Kant's Grounding of Religion

According to James C. Livingston, "In the second Critique Kant sought to show that our relation to the world is not limited to scientific knowledge (fact), for the world is a stage upon which we must act -a realm of moral valuation." (Modern Christian Thought, Livingston, pg. 62) Thus, Kant set out to show that religion is not grounded in pure reason, but in what he called practical reason. Practical reason does not tell us facts about the world, but how to live. We execute, for Kant, practical reason when we try to understand our moral and religious situation; that is how to act.

In the second Critique, Kant postulates that everyone is under moral obligations, and that these moral obligations taken on various forms, thus are different for everyone. However, what is not different is that we all experience a sense of duty to act in a way which can become a universal maxim. Kant then takes morality to be a given, and as an a priori category, it can be used to ground all aspects of human life, even including religion.

Kant holds that morality is not something that is imposed from without, but comes from within. Morality is inherent in humanity. Therefore, morality, for Kant, cannot come from the Church or from Scriptures. Morality is prior to outside instruction for Kant.  Now what does this mean for religion if morality is prior?

 Like Rousseau before him, Kant holds that religion is grounded in morality. For Kant, "the only way to knowledge of God is through the moral conscience; the only genuine theology is moral theology." (pg. 63)  Thus, as for Rousseau, speculative theology is not valid. As shown in the previous post, we cannot understand God and his attributes through Pure Reason. Thus, religion is only being moral.
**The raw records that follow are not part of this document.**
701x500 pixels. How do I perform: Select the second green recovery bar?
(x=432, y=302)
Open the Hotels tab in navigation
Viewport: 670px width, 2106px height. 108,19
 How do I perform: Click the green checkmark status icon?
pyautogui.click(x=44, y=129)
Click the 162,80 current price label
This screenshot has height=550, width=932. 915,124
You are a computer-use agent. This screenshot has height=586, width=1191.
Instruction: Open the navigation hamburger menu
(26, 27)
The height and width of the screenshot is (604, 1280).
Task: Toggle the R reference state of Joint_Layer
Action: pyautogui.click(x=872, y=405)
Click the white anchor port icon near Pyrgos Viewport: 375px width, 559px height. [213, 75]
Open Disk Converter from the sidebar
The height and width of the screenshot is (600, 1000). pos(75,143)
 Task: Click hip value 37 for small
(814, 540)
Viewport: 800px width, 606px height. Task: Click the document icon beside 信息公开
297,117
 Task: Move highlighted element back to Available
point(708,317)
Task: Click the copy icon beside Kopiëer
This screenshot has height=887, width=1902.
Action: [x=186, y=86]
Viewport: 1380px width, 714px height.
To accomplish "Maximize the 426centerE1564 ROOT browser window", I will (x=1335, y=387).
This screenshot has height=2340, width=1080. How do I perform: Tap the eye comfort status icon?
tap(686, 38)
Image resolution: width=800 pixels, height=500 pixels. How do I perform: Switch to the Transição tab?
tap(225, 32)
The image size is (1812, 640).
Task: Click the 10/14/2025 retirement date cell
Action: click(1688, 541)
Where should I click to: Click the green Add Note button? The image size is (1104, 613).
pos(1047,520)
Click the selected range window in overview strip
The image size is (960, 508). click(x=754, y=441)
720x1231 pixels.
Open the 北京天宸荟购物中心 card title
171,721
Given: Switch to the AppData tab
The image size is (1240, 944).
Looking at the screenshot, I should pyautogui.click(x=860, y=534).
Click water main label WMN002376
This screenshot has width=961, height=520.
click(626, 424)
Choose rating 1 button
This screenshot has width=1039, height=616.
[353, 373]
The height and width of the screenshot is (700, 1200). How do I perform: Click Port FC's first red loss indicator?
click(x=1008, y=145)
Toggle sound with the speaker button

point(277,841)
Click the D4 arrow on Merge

By holding to this position, Kant is at the same time going counter the Eighteenth Century mentality and keeping it. He is going against the Eighteenth Century mentality by dismissing Reason as having any insight into Religion. He is keeping an Enlightenment view when he holds that morality is religion.

What does Kant's view then mean for the Church? "For Kant worshiping God was synonymous with obeying the moral law, and 'everything which, apart from a moral way of life, man believes himself of doing to please God' was for Kant 'mere religious delusion'". (pg. 64) The extra moral acts, such as all of the sacraments and attending Church for reasons other than moral instruction, are then for Kant worthless. And we see this mentality in the Church today, where the sacraments are either underplayed or non-existent and only morality is seen as true worship.